До начала перехода, к концу 1980-х, большинство занятых по найму работали, согласно обзору TÁRKI, в обобществленном секторе (70% в государственных компаниях и 16% в кооперативах). Шесть процентов рабочей силы составляли самозанятые, и лишь 8% были заняты в частном секторе. Согласно первому этапу Венгерской панели домохозяйств, в 1992 г. уже лишь 60% были заняты в госсекторе. К 2000 г. эта цифра упала до 36%. Соответственно, в 90-е годы все большая часть рабочей силы приходилась на занятых в частном секторе. Различие между рыночной и нерыночной сферами дало те же результаты в исследованиях (и TÁRKI и KSH в 2000 г.) стилей жизни и использования времени. Большинство венгерских интеллигентов (около 2/3) работают в общественном секторе. Другие работники нефизического труда (клерки и т.п.) также сверх представлены здесь. С другой стороны, практически три четверти квалифицированных и полуквалифицированных работников заняты в частном секторе. Распределение служащих соответствует распределению работающих по найму, поскольку две трети их трудятся в частном секторе, а остальные в государственном. То есть рынок доминирует в промышленности, торговле и услугах, а большинство занятых в образовании, здравоохранении и управлении заняты в госсекторе.

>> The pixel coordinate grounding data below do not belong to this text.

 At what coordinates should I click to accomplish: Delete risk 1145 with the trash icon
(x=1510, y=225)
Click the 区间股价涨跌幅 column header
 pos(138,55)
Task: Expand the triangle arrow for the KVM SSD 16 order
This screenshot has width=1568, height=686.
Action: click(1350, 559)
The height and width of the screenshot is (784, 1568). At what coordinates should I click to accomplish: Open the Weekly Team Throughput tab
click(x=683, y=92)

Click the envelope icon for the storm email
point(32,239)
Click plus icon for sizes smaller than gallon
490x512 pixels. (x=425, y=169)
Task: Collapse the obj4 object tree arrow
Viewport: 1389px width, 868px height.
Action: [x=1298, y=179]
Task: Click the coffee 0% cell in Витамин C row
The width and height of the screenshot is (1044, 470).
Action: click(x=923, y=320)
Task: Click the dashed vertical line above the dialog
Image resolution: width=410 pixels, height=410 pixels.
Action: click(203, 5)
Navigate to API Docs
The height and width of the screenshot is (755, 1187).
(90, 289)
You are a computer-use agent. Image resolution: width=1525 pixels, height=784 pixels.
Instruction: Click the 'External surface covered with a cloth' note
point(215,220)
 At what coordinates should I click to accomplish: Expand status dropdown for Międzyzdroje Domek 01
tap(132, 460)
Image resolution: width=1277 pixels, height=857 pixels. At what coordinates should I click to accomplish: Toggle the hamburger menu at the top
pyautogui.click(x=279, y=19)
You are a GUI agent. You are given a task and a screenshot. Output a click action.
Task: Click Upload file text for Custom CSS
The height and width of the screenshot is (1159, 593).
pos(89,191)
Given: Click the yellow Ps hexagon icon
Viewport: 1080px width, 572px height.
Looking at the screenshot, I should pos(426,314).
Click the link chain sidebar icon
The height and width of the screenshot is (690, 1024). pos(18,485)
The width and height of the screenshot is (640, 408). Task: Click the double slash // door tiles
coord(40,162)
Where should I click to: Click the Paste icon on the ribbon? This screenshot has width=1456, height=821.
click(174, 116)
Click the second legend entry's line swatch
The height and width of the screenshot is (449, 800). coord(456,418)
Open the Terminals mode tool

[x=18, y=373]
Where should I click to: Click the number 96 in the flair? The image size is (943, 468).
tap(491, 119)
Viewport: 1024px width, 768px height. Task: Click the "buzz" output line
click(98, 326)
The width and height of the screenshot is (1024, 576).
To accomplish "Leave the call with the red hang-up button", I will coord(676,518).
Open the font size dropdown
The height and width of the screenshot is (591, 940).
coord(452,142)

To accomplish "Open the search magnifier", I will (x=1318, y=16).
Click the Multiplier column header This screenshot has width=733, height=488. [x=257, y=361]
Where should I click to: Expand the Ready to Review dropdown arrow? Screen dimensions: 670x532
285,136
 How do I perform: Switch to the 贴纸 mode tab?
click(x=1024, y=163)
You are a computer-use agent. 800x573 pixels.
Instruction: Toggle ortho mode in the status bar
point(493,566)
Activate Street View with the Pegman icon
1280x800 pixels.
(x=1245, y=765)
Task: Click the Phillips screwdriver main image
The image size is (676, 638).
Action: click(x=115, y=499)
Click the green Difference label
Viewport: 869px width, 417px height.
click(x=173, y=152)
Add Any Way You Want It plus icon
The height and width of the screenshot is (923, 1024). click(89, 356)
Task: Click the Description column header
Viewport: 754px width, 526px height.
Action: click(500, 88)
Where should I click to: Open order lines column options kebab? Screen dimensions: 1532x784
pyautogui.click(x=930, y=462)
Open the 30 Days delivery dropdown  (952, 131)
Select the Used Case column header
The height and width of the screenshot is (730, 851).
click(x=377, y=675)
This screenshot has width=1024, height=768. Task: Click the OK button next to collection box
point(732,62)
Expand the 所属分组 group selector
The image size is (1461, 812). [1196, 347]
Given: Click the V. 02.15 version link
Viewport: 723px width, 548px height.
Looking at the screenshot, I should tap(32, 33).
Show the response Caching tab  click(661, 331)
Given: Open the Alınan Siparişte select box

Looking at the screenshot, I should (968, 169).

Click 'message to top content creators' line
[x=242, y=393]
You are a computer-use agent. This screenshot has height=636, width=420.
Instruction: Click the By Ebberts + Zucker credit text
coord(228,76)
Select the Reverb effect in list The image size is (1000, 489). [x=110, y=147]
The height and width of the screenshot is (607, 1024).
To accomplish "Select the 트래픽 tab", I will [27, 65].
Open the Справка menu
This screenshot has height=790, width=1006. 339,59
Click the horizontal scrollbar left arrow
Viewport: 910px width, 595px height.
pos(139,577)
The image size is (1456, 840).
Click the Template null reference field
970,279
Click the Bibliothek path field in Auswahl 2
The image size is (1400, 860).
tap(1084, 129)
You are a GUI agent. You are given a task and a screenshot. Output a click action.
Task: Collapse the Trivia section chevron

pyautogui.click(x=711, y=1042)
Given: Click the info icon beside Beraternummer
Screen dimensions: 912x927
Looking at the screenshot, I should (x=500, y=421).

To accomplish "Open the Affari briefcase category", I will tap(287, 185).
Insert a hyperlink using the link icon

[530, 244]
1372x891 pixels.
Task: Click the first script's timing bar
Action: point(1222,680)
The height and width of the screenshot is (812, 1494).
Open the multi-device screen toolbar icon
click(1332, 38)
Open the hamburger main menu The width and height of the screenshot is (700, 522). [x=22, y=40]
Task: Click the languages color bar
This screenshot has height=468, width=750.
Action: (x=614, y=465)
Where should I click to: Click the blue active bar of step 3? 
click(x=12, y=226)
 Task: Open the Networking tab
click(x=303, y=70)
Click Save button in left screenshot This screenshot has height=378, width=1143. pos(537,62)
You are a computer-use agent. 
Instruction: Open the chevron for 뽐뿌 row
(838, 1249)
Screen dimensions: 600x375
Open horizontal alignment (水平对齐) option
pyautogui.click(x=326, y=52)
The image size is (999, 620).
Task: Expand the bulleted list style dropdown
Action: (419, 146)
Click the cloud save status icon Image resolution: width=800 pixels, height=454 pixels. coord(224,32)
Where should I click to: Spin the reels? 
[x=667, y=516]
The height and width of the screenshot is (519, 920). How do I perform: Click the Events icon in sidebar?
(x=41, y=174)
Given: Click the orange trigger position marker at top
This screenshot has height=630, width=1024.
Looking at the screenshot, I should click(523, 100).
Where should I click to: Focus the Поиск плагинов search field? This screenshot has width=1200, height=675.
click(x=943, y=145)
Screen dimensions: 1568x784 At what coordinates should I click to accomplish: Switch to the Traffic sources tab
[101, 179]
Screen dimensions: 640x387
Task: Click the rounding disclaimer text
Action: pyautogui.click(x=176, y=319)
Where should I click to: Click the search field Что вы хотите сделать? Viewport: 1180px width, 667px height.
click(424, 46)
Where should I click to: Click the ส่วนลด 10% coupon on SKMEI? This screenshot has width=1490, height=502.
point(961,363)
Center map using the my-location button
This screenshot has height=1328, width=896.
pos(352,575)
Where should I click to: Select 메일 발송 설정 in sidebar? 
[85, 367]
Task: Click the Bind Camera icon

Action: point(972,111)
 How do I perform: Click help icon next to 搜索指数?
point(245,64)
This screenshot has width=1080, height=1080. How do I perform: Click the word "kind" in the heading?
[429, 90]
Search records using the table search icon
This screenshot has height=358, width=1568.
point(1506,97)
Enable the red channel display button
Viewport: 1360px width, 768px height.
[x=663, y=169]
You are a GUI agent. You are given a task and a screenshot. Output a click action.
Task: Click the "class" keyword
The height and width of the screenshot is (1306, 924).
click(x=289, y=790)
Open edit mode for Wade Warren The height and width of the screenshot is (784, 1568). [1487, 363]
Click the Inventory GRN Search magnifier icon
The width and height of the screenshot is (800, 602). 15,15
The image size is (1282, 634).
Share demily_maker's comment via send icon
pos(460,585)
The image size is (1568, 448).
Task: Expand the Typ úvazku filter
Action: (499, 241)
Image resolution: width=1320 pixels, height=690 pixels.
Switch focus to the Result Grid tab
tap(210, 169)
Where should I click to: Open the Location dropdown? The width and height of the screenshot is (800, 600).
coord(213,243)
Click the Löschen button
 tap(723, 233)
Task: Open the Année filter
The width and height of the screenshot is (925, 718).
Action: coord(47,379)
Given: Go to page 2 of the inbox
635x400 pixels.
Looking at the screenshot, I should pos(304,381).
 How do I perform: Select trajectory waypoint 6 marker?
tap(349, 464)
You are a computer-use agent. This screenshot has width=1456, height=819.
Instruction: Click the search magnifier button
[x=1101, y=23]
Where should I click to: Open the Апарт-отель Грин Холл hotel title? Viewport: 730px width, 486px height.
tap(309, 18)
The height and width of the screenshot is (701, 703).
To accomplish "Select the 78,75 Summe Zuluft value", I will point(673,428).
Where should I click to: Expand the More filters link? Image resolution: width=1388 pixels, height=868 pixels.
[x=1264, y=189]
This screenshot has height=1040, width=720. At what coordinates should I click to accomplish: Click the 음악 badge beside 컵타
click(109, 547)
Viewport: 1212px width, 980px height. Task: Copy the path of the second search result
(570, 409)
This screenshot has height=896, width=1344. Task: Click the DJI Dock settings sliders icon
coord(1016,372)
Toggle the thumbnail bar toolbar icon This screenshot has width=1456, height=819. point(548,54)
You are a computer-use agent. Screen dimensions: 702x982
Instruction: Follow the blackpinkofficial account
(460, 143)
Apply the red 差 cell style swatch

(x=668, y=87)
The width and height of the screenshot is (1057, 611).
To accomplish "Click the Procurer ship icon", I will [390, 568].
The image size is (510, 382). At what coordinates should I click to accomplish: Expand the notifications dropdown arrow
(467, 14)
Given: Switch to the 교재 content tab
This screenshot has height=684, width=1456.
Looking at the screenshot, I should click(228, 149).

Венгерское общество 1990-х дифференцировано в основном по линии различий в занятости в двух сферах. Тот и Шивош показали явные различия динамики заработков, зависящие от труда индивидов в государственном или в частном секторах. Различия были также связаны с переходом места занятости из одного сектора в другой и от смены работником места занятости [49]. В то же время, неравенство становилось более выраженным в обоих секторах. Разрывы в частном секторе вследствие удачи/неудачи на рынке, и способности, усилия индивидов играют при этом большую роль. Различия в частной сфере растут или сокращаются в соответствии с перераспределительными решениями правительства, которые приводят к дифференциации между группами и меньше зависят от личных усилий и способностей. Такая же дифференциация наблюдается в государственном секторе, где гражданские служащие ощущают изменения в перераспределении, в то время как наемные работники этого сектора улучшений почти не чувствовали. Разрыв между этими двумя группами наемных работников вырос, а основанные на производительности различия в группах остались маргинальными (Рис.1).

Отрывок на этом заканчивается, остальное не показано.